# I am interested in Fano and Pesaro



## heronjp

I am contemplating a move to Fano or Pesaro and wonder if y'all have info on these places for english speaking foreigners...I currently live in Texas
Thanks much...John


----------



## jpriceci

*I Am Interested in Fano and Pesaro*

I am contemplating a move to Fano or Pesaro and wonder if y'all have info on these places for english speaking foreigners...I currently live in Texas
Thanks much...John 

John,

I new to this site and this is my first message. Hope you receive this.

I am replying to your post from way back in October re: Fano/Pesaro. My wife and are are planning the same move sometime in 2012. One reason is that the Italian side of my family is from the area and I have "cousins" (isn't every Italian relative a cousin?) there.

If Le Marche is still in your plans, let me know and we can go off-forum and I will share what little I know of the region and Pesaro-Urbino province.

JPR


----------



## italy

recently in the news for strong seismic activity.. its a very volatile area so choose the location and the property with care...


----------



## MaidenScotland

jpriceci said:


> I am contemplating a move to Fano or Pesaro and wonder if y'all have info on these places for english speaking foreigners...I currently live in Texas
> Thanks much...John
> 
> John,
> 
> I new to this site and this is my first message. Hope you receive this.

▶ _INFORMATION PROVIDED_:
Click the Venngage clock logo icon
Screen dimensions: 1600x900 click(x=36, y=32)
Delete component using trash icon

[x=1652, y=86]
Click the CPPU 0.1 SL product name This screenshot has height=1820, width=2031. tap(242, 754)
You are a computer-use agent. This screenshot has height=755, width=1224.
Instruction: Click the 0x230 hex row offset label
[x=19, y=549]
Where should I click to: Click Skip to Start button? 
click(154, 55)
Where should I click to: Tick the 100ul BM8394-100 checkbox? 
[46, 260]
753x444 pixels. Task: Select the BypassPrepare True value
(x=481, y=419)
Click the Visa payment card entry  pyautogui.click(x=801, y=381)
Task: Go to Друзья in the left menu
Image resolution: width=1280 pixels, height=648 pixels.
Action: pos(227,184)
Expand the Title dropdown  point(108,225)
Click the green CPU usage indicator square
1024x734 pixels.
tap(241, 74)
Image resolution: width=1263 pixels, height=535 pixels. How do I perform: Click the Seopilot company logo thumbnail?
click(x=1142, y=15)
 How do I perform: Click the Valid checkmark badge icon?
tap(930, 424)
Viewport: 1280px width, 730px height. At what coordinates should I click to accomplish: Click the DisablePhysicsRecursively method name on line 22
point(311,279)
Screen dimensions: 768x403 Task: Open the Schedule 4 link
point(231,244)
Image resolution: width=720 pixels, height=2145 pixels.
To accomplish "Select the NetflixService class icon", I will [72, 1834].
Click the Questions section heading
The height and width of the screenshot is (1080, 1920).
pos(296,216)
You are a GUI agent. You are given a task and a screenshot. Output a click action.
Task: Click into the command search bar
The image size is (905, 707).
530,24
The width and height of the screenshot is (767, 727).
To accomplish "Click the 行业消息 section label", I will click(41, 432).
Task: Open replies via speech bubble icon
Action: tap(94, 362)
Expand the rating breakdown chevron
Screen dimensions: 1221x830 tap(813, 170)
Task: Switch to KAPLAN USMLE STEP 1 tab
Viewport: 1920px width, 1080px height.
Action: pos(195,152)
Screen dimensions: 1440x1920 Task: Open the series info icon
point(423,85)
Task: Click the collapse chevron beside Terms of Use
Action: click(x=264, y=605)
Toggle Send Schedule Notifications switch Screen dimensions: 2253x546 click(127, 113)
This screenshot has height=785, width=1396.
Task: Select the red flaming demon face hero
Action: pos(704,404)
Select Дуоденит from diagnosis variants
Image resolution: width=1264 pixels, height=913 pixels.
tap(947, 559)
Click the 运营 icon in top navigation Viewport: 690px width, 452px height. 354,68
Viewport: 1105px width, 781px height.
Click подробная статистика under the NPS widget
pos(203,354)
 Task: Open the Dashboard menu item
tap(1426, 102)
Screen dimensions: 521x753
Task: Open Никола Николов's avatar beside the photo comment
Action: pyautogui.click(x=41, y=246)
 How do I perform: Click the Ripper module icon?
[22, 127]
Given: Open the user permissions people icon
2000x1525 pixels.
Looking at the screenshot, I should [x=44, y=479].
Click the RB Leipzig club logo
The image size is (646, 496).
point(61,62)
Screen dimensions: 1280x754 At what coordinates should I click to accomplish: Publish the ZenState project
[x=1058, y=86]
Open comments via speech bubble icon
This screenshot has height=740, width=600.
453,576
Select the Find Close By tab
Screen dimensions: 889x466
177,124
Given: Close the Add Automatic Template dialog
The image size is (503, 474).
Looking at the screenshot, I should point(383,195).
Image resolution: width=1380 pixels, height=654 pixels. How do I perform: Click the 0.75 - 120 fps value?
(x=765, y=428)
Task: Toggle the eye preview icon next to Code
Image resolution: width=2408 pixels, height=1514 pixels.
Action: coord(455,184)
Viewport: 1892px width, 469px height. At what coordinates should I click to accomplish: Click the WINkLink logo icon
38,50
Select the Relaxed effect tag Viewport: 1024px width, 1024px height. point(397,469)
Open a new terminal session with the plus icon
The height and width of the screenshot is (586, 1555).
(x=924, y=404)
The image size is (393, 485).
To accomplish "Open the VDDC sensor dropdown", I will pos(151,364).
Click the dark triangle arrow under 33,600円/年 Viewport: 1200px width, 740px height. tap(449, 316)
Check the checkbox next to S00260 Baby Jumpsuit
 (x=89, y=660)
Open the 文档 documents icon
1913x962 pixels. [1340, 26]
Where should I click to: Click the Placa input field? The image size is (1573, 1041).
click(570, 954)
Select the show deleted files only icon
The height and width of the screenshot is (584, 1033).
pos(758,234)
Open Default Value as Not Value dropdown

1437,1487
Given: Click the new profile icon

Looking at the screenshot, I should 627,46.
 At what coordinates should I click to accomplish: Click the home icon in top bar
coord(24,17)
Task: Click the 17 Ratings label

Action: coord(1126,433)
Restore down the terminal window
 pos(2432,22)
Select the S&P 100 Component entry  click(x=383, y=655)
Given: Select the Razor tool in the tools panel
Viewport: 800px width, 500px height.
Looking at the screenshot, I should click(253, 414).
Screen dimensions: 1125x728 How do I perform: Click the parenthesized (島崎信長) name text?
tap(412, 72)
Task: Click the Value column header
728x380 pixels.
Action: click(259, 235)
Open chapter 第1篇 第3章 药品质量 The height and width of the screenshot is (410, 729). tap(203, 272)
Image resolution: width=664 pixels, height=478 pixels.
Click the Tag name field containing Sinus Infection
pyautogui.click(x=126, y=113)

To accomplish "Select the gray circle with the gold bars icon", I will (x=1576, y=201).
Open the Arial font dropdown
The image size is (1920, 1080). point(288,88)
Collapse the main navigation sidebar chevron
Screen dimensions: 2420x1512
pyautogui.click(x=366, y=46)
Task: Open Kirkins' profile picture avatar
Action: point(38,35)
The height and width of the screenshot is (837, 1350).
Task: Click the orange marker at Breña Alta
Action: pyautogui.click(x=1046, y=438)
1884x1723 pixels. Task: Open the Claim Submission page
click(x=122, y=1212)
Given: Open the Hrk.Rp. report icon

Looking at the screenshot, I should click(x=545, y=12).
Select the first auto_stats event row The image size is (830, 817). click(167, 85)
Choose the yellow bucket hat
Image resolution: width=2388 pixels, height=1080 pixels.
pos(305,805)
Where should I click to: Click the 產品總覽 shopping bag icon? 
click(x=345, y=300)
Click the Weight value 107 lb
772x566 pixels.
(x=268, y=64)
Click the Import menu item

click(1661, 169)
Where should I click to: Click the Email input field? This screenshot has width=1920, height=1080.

▶ _JOB 1_: Reproduce word for word everything in the records from their first line down to the line that contains "click(154, 55)", with both of those lines included.
▶ _JOB 2_: Continue the forum thread about moving to Fano or Pesaro from the point where it stops.
The forum thread about moving to Fano or Pesaro and the records are unrelated to each other.

▶ _RESULT 1_:
Click the Venngage clock logo icon
Screen dimensions: 1600x900 click(x=36, y=32)
Delete component using trash icon

[x=1652, y=86]
Click the CPPU 0.1 SL product name This screenshot has height=1820, width=2031. tap(242, 754)
You are a computer-use agent. This screenshot has height=755, width=1224.
Instruction: Click the 0x230 hex row offset label
[x=19, y=549]
Where should I click to: Click Skip to Start button? 
click(154, 55)

▶ _RESULT 2_:
> 
> I am replying to your post from way back in October re: Fano/Pesaro. My wife and are are planning the same move sometime in 2012. One reason is that the Italian side of my family is from the area and I have "cousins" (isn't every Italian relative a cousin?) there.
> 
> If Le Marche is still in your plans, let me know and we can go off-forum and I will share what little I know of the region and Pesaro-Urbino province.
> 
> JPR





Why go off forum? The forum is for sharing your knowledge with others. We wouldn't have much to offer if everyone suggested going of forum.

Madien


----------



## Daniela DA

heronjp said:


> I am contemplating a move to Fano or Pesaro and wonder if y'all have info on these places for english speaking foreigners...I currently live in Texas
> Thanks much...John


John,
I am an Italian returnee rather than an expat and I am not exactly familiar with Fano and Pesaro but I live part-time in Le Marche near Ancona, and can direct you to an extraordinary US couple settled in Sant'Angelo in Vado, not far from Fano; you can find them by googling "La Tavola Marche". 
Hope you will have a nice time in Le Marche.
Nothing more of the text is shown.